En ce sens, le pass sanitaire a une certaine vertu de vérité ; car nous sommes effectivement tous malades. Nous sommes malades d’une société corrompue jusqu’à l’os, baignant dans son pétrole jusqu’à la nausée, irradiée jusque dans les tréfonds de ses campagnes, empoisonnée par toute la merde qu’elle avale et respire.
Tout cela, bien sûr, on le sait. Il n’y a guère que les clés du destin, ou la force du vent qui souffle, qui pourraient en décider autrement et ce n’est pas notre affaire ici.

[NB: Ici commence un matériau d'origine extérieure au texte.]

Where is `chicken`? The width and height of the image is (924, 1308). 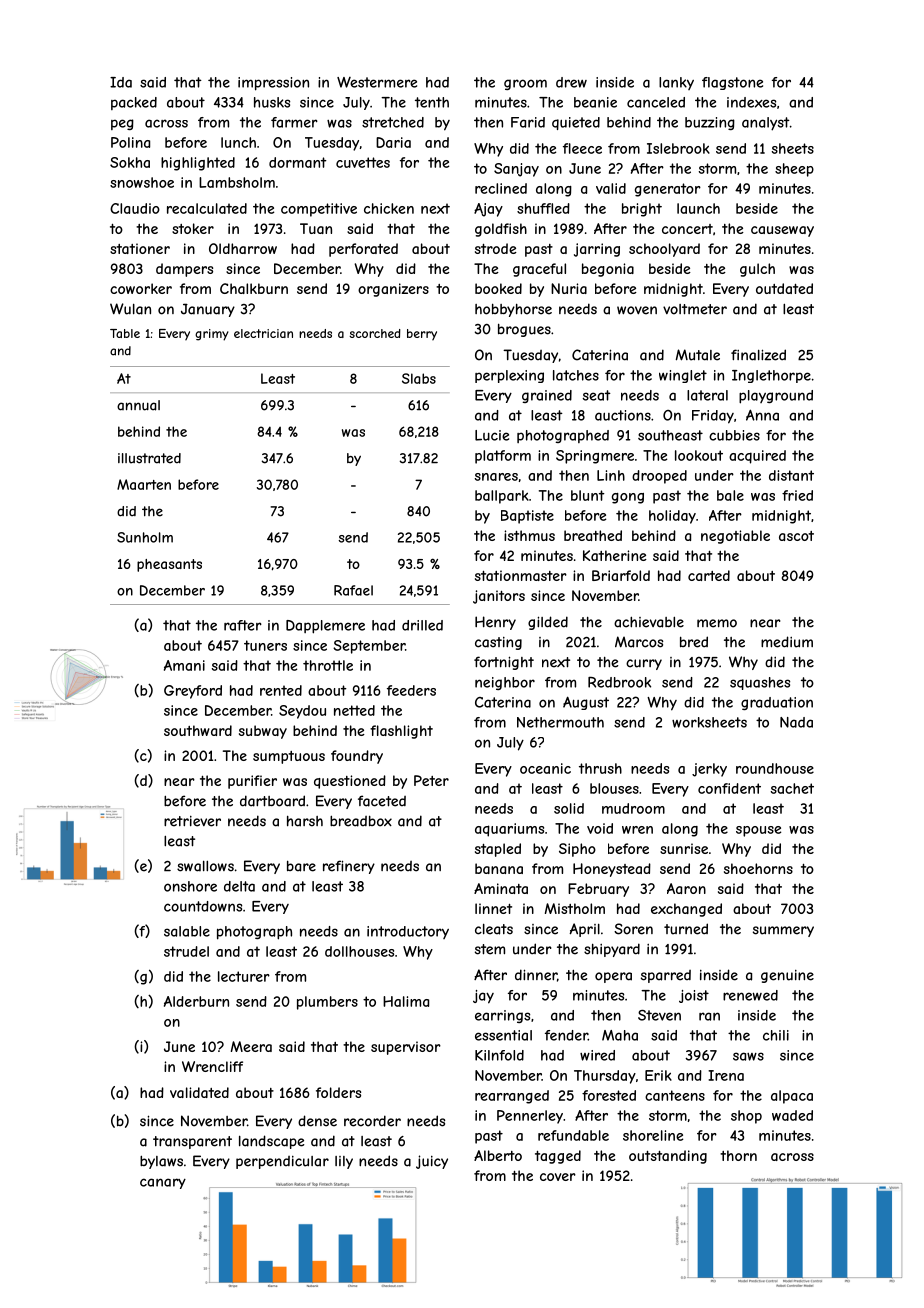
chicken is located at coordinates (389, 208).
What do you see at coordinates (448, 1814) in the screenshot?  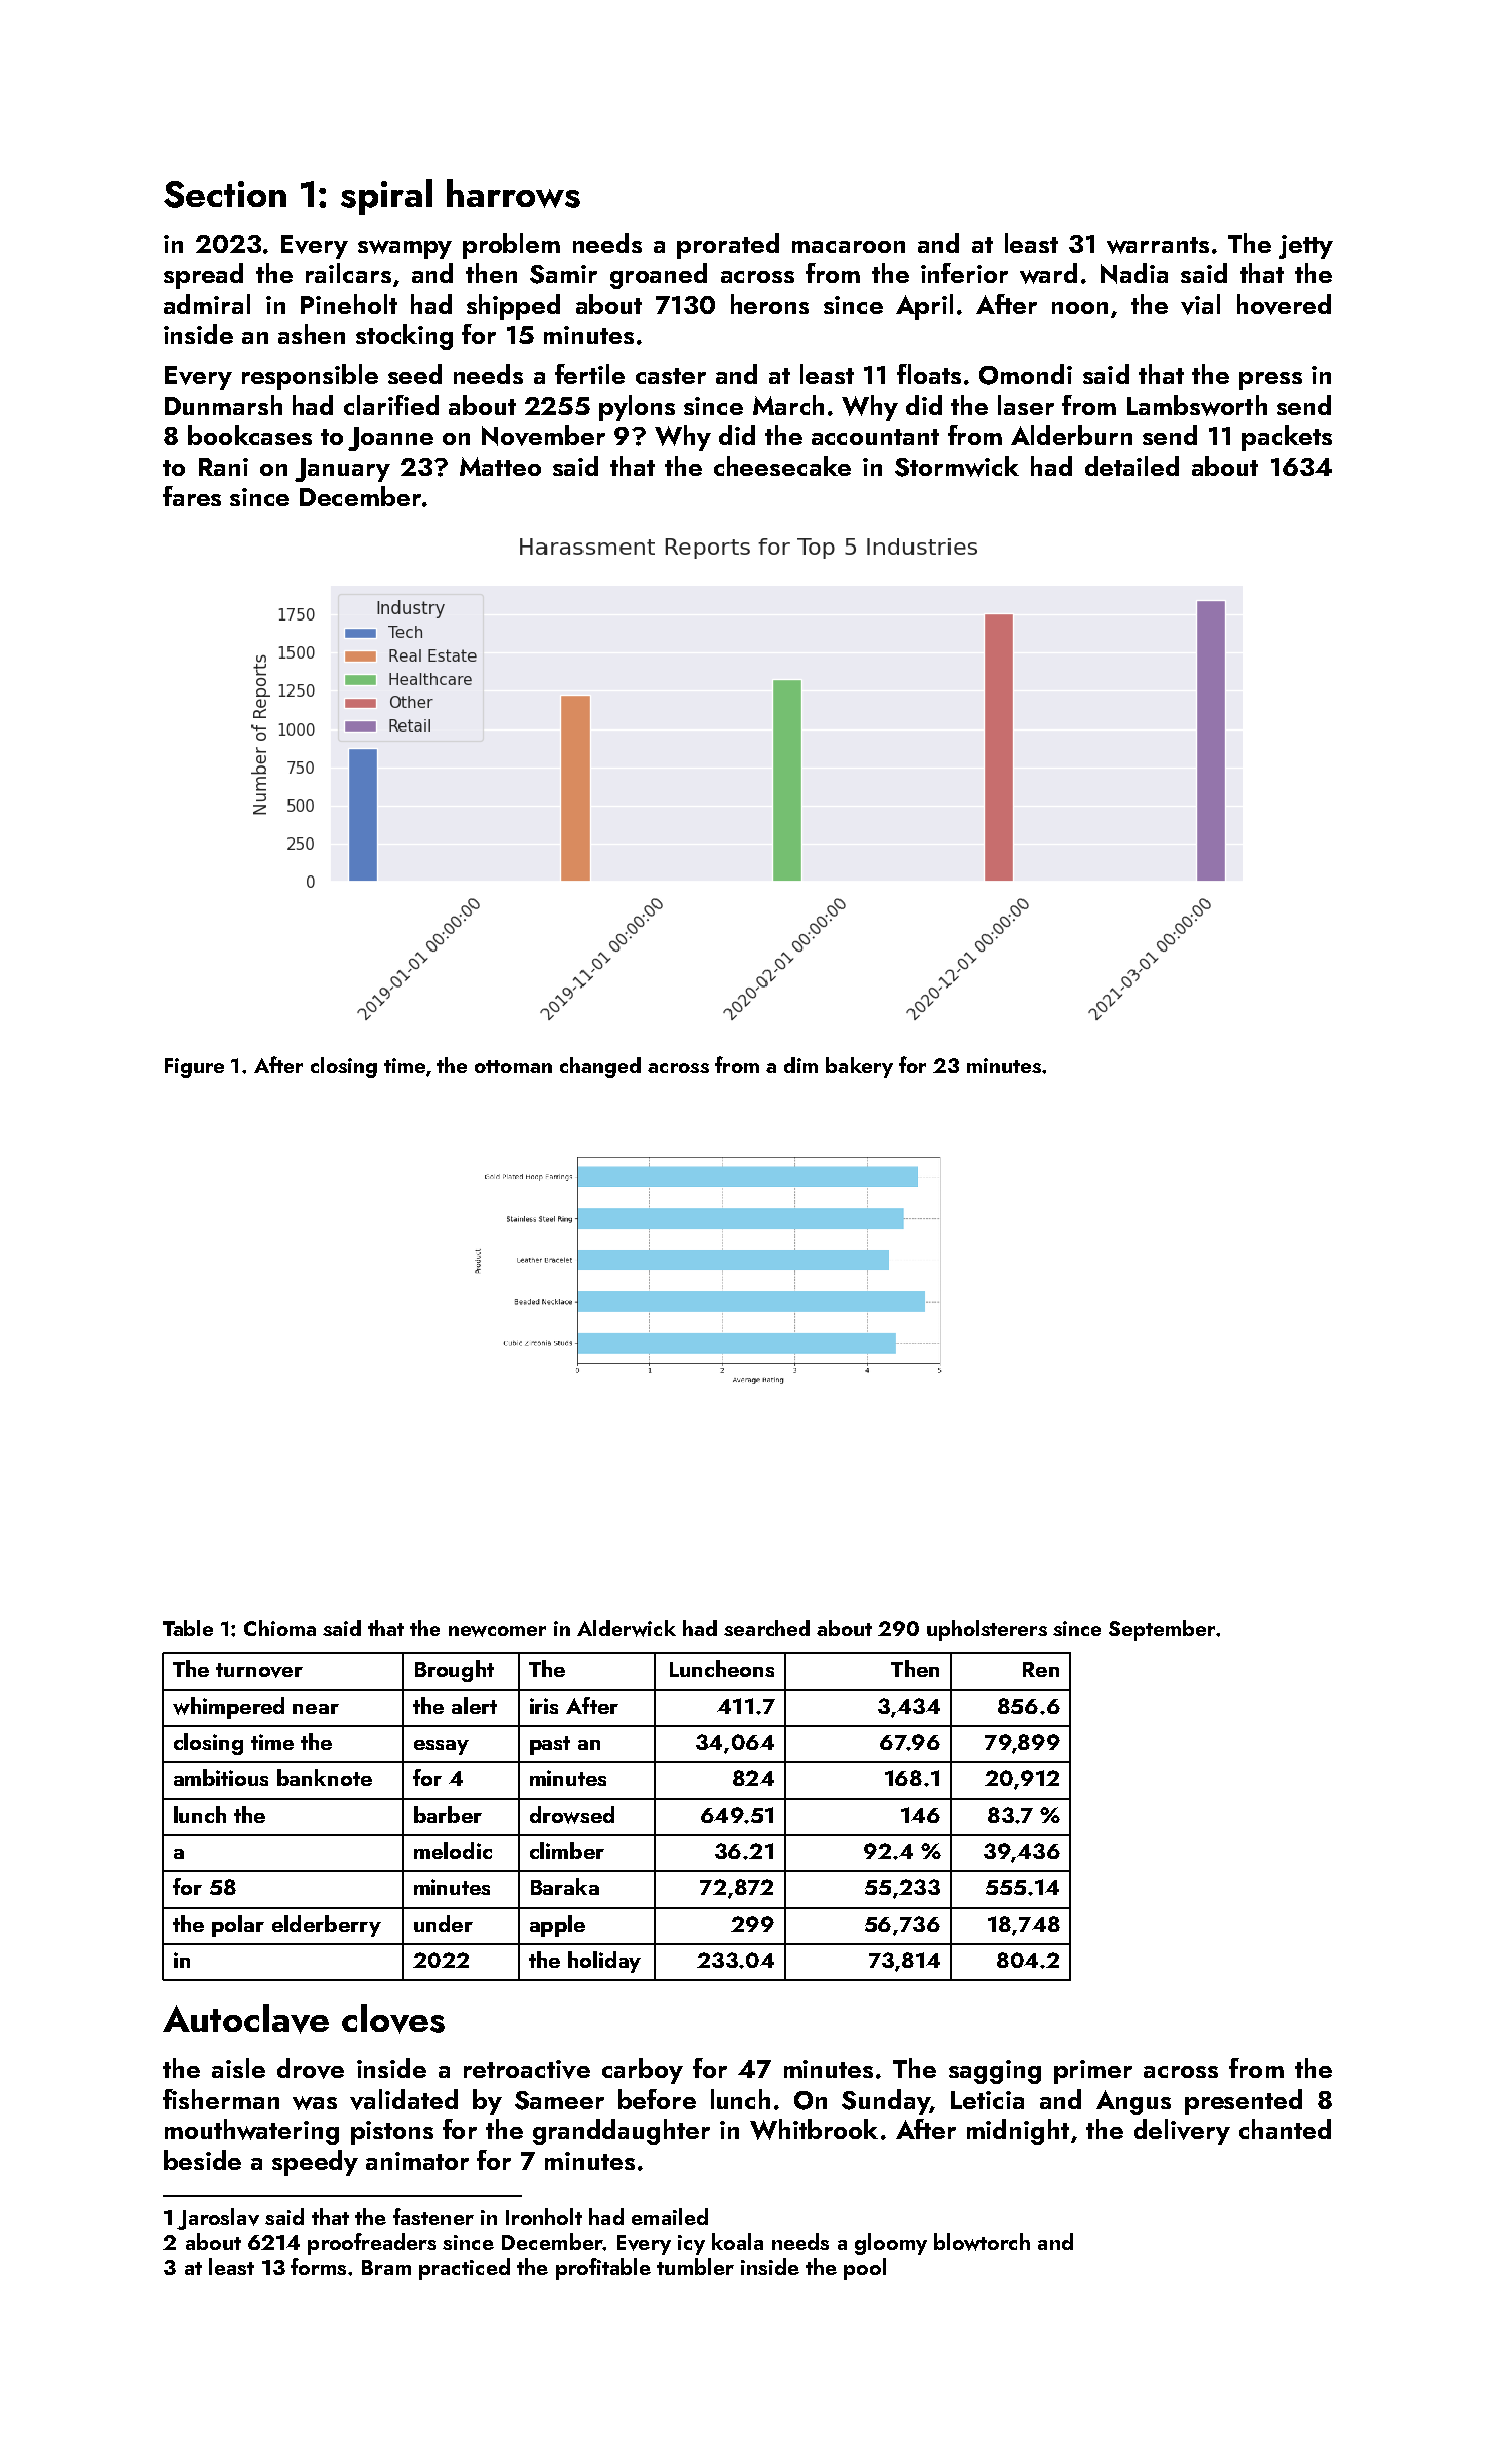 I see `barber` at bounding box center [448, 1814].
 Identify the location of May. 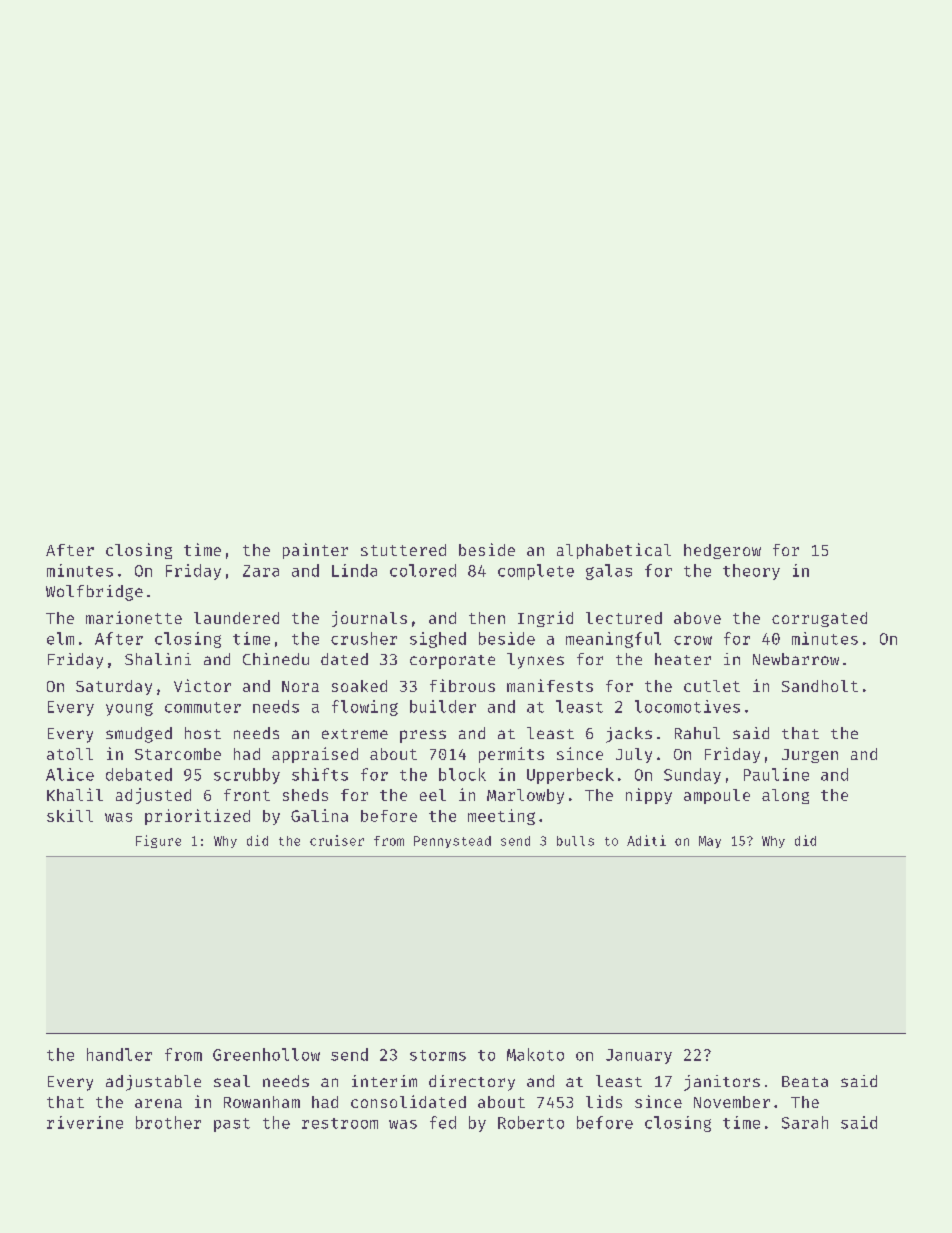
(710, 842).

Ce qui est tout à fait impardonnable en revanche, c’est d’accepter de vivre des petites vies craintives, étriquées, toute rabougries, flétries comme des pommes jetées en tas au pied du pommier. Nos sociétés occidentales sont vieilles et gouvernées par la peur de mourir.
On peut y voir de la résignation, une certaine paresse à s’opposer à la bêtise ambiante : bref, une attitude passive par rapport à ce qui arrive.
Il y a de cela, c’est vrai, mais ce n’est pas tout. Aujourd’hui, il y a aussi qu’on nous demande sans cesse notre consentement. Il nous faut acquiescer jour après jour à ce cirque abruti qui mime, sans trop de conviction, ce que nous avions jadis coutume d’appeler « société ».
Le ver était dans le fruit depuis le début de la pandémie, quand on y pense. Ne sachant quoi faire, tous les gouvernements occidentaux s’étaient tournés vers la Chine et ont dupliqué leur politique de confinement, de masques et de psychose collective. Le meilleur de la parano communiste dans le plus capitaliste des mondes. Merci.
Ça, c’est pour le régime gouvernemental, dans la droite ligne duquel se profile le pass sanitaire. Je me souviens avoir vu un documentaire sur ARTE, il y a des mois, où l’on voyait effectivement les citoyens chinois brandir des QR codes pour grimper dans un taxi, rentrer dans un centre commercial ou aller au restaurant. Et m’être dit que ça nous pendait au nez.
Mais, de notre côté de la route de la soie, le ver était aussi dans le fruit avec… notamment, la Réglementation générale sur la protection des données, adoptée par la Commission européenne.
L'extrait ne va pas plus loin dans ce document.